# First person shooter games for mac?



## fongster (May 18, 2003)

What are the best first person shooter games for OS 9? I have played a few military/delta force type games on PC and prefer that genre. Open to others though. Thanks!

733 G4 and 600-something ram


----------



## Cat (May 18, 2003)

Return to Castle Wolfenstein is awesome, sinlge player adventure as well as online team games.
OTOH you've got all the Quake and Unreal stuff for Mac too.


----------



## RacerX (May 18, 2003)

Rainbow Six, Rogue Spear, Ghost Recon, Medal of Honor...


----------



## JohnnyV (May 18, 2003)

Unreal and Urbanterror (Urbanterror is a quake3 mod, its amazing. urbanterror.net


----------



## Natobasso (May 23, 2003)

If you want some vintage graphics with a cool storyline and as much thinking as shoot em up action, try the Marathon series. There are four games in this series, I believe. http://www.bungie.com


----------



## Arden (May 23, 2003)

Of course, you can't beat the length of play and sheer terror induced by the Doom series, especially enjoyable with MacDoomLegacy.

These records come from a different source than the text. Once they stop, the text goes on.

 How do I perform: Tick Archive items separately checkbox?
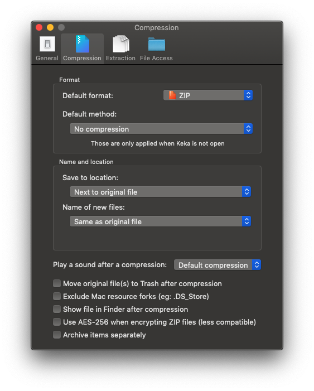click(57, 335)
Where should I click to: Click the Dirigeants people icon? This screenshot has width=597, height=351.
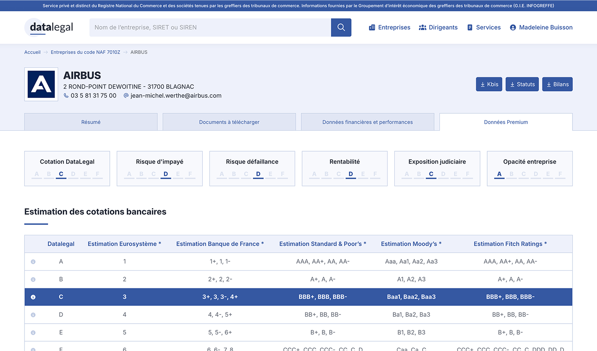pos(422,27)

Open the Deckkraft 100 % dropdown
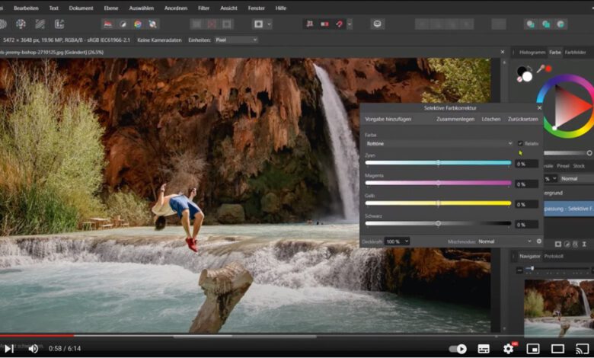pyautogui.click(x=397, y=241)

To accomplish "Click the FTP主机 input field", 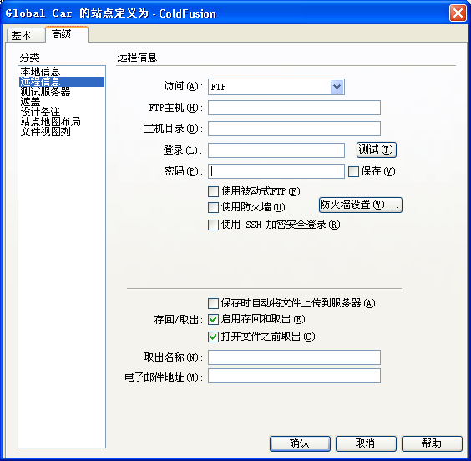I will (x=294, y=108).
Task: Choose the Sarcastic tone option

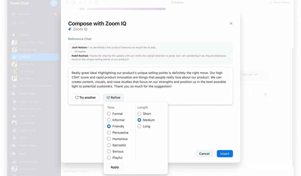Action: pos(109,145)
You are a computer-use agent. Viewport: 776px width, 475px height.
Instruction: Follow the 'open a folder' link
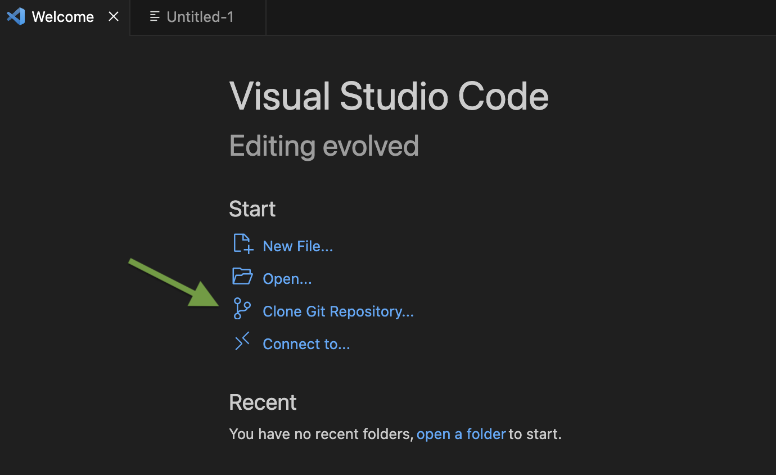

For military, mission type games, you can't beat Rainbow 6, Rogue Spear, or Ghost Recon.


----------



## chevy (May 23, 2003)

The very best one is Duke Nukem 3D
No other has this level of humour.


----------



## Arden (May 23, 2003)

Duke Nukem is an excellent "typical" 3D shooter, but for the military mission-type, those that don't necessarily involve humor, the ones I (and others) mentioned are excellent.


----------